Abnormalities occur in selective synaptic proteins in preclinical/asymptomatic AD and AD brain. (A-D) Immunohistochemical localization (brown labeling) of the presynaptic vesicle protein synaptophysin in human control (A,C) and AD (B,D) CA1 region of hippocampus with cresyl violet counterstaining. In controls, the neuropil of CA1 is highly enriched in synaptophysin immunoreactivity (A) which can be seen as discrete small particle-like boutons that decorate the surfaces of dendrites (arrow) of CA1 pyramidal neurons (asterisk). In the AD brain, the CA1 region is severely depleted of synaptophysin immunoreactivity (B) and the labeling of synaptophysin-positive presynaptic terminals on dendrites (arrow) of CA1 neurons (asterisk) and in the surrounding neuropil is reduced markedly. Scale bars = 10 μm. (E) Graph showing the results of immunoblot experiments of synaptophysin protein levels in different brain regions of control, preclinical/asymptomatic AD (pAD), and definite AD cases. A representative blot for synaptophysin (Syn) is shown with β-tubulin immunoreactivity serving as a protein loading control. Significant differences in synaptophysin levels from control are indicated by single asterisk (p < 0.05) or double asterisk (p < 0.0001). For more about this study see Sze et al., 1997. (F) Graph showing the result of immunoblot experiments of different presynaptic vesicle exocytosis proteins (synaptobrevin, Rab3A, synaptotagmin, synapsin I, and SV2) and presynaptic plasma membrane proteins (SNAP25 and syntaxin) in CA1 hippocampus of control, preclinical/asymptomatic AD, and definite AD cases. Significant differences in protein levels from control are indicated by single asterisk (p < 0.05), double asterisk (p < 0.01) or triple asterisk (p < 0.005). For more about this study see Sze et al., 2000 [25]. (Colours are visible in the electronic version of the article at www.iospress.nl.)

Fig. 2

This panel illustrates representative neurons in the anterior cingulate (top row) and CA1-hippocampus (bottom row) in each study group. Note the neuronal hypertrophy in ASYMAD. Nissl stain sections. All magnification bars are 10 μm. (Colours are visible in the electronic version of the article at www.iospress.nl.)

Fig. 3

A and D illustrate the anatomical sites from where tissue sections were taken: CA1-hippocampus (A) and anterior cingulate (D).
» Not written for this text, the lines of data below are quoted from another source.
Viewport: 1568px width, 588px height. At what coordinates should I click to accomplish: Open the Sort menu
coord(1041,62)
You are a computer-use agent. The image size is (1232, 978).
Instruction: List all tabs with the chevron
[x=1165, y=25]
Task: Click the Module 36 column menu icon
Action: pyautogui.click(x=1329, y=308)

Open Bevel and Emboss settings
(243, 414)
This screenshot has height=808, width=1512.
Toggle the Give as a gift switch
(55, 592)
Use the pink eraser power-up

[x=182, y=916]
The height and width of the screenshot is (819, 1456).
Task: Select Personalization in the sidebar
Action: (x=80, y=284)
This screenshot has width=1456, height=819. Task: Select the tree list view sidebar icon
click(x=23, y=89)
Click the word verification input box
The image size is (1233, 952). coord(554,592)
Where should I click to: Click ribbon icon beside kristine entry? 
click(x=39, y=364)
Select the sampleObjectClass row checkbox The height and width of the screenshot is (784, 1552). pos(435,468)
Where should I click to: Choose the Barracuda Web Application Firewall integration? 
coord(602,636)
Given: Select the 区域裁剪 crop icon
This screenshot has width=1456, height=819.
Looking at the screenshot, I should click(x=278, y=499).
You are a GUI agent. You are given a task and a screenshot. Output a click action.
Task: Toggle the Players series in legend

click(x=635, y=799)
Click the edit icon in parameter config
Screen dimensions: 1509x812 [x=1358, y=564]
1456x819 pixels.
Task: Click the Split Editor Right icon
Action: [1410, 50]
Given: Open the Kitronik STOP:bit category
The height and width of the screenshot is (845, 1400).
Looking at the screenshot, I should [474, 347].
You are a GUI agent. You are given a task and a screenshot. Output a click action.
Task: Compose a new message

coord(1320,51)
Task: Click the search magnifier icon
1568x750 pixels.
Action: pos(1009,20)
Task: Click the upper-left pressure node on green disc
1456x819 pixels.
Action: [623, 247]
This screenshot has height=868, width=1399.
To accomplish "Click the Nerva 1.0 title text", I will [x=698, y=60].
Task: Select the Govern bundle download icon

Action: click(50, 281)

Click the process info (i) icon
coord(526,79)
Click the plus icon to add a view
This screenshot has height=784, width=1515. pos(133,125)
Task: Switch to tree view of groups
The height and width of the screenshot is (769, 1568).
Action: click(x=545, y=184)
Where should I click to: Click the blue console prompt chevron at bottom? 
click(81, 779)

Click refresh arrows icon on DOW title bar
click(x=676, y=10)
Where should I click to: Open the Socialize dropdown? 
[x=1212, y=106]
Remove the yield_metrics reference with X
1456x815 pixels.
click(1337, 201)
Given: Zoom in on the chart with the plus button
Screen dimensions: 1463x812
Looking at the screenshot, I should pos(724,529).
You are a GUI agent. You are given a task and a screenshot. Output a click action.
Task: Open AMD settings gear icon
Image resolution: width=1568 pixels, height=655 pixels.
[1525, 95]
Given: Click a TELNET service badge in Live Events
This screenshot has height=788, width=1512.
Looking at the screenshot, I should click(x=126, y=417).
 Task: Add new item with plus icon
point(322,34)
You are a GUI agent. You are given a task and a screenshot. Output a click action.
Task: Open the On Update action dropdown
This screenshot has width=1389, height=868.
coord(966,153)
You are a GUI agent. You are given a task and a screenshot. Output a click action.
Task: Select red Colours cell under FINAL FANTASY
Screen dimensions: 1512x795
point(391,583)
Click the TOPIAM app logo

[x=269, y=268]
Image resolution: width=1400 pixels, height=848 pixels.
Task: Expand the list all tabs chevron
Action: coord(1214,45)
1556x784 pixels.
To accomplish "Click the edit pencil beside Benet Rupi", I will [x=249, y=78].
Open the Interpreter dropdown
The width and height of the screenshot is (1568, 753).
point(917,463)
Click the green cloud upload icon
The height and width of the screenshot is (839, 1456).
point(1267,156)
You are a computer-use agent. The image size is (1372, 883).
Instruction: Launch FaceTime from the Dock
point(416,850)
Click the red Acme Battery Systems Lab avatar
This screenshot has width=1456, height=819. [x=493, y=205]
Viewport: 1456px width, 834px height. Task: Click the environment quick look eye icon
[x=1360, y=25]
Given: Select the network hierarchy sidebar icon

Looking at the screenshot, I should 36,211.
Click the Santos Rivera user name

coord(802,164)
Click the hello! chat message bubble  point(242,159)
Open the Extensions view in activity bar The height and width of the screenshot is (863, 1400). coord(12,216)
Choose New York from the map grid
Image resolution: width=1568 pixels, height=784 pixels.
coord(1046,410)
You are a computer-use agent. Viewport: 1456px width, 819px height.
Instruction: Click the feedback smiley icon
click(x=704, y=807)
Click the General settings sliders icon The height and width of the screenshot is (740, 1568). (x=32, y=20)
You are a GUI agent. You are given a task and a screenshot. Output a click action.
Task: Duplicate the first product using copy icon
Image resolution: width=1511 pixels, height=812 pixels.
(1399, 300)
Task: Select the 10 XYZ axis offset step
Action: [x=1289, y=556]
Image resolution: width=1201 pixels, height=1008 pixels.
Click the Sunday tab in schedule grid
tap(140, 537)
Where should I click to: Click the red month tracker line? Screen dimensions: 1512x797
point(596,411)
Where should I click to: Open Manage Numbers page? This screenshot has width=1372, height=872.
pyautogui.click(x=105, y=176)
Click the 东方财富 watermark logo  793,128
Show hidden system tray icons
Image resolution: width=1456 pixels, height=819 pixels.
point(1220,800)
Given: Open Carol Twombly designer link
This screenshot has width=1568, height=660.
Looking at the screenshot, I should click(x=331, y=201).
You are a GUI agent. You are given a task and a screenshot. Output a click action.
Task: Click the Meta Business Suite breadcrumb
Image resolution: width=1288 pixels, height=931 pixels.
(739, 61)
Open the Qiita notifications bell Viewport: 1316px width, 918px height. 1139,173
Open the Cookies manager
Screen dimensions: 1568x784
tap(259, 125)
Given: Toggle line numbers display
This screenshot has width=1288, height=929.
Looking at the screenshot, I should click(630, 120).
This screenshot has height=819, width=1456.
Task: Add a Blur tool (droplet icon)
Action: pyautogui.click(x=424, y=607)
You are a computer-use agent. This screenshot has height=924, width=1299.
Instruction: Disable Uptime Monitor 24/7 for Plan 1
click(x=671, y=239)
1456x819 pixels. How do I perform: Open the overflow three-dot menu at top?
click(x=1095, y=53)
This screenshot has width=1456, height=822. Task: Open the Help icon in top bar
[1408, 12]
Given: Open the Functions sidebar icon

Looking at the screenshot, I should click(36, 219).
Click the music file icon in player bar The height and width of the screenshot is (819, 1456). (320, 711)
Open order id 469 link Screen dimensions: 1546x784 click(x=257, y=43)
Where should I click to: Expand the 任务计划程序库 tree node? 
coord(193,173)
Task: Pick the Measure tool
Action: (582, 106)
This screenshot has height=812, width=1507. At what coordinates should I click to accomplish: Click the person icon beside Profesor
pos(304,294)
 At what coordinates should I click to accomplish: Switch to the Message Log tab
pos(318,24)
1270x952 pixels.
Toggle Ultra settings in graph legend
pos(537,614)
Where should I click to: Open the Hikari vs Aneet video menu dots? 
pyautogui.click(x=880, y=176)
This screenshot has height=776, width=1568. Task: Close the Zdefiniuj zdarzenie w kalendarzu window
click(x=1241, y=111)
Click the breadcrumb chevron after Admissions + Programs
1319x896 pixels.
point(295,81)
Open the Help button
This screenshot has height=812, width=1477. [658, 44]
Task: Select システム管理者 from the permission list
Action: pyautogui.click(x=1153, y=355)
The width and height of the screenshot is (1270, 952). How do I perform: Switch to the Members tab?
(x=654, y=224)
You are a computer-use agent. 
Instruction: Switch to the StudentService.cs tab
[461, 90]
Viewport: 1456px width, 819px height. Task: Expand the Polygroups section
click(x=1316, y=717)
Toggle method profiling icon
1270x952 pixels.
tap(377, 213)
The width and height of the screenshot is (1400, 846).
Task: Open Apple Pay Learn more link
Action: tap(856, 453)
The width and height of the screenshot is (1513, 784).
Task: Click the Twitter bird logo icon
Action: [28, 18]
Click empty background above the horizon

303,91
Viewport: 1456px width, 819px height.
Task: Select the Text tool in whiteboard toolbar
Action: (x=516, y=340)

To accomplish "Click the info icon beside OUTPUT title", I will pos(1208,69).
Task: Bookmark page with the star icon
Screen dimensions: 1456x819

The histograms (B, C, E, and F) show the mean volumes of neuronal cell bodies and nuclei. In CA1, comparing ASYMAD versus controls, the mean volume of neuronal cell bodies is 48.7% larger (p < 0.0001) in ASYMAD (B), and the nuclear volume 30.4% (p < 0.001) larger in ASYMAD (C). In anterior cingulate gyrus, the cell bodies are 43.5% (p < 0.0001) larger (E) and nuclei 55.5% (p < 0.0001) larger (F) in ASYMAD compared to controls. The bars correspond to the standard errors of the mean.

Fig. 4

A) Linear regression of the total number of pigmented neurons in one side of the substantia nigra versus age is significant (p = 0.0060) with R² = 0.337; CV = 0.20. B) Linear regression of the mean volume of the pigmented neurons in the substantia nigra versus age (p = 0.046) withR² = 0.18; CV = 0.31.